Stored items.
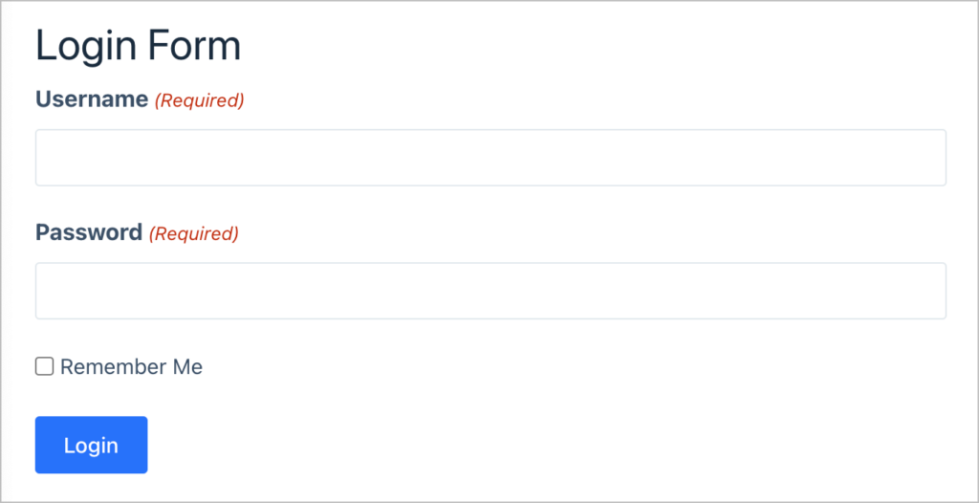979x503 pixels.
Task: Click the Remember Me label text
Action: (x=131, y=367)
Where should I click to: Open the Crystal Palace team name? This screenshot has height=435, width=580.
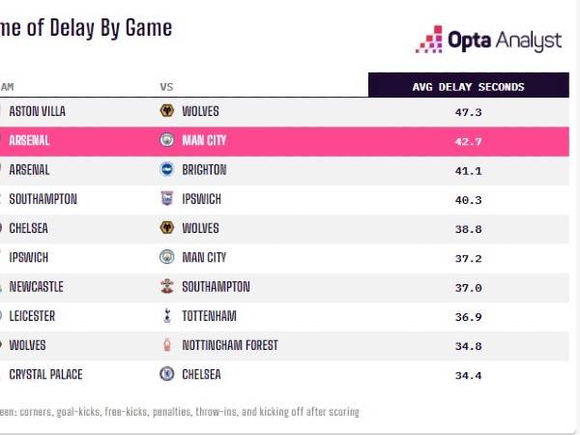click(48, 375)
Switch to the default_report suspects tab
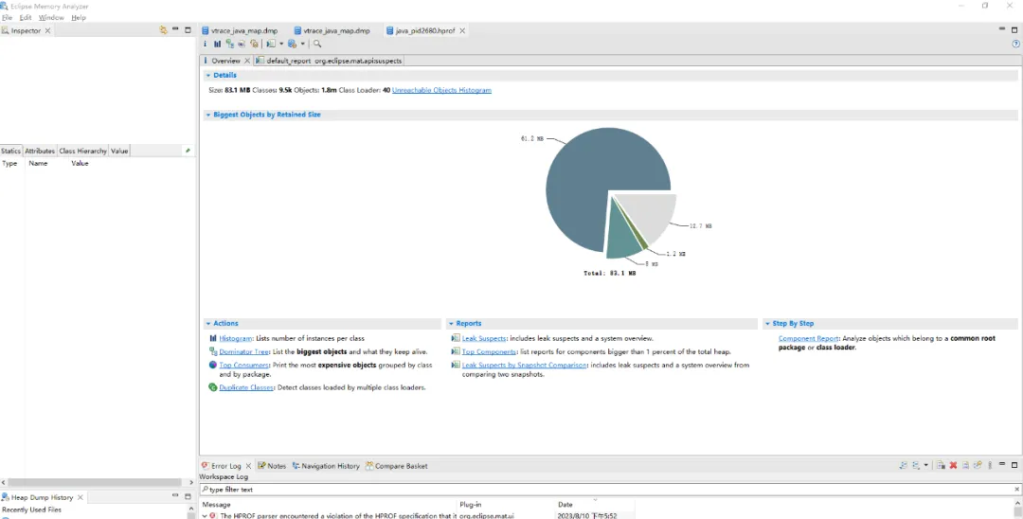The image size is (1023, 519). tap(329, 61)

Problem to solve. Take the line that contains "Where should I" and every line after it up to the end of the records above, and restate them exactly, without the pictures.

Answer to this exercise.
Where should I click to: Open the Crystal Palace team name? This screenshot has height=435, width=580.
click(48, 375)
Switch to the default_report suspects tab
The image size is (1023, 519). tap(329, 61)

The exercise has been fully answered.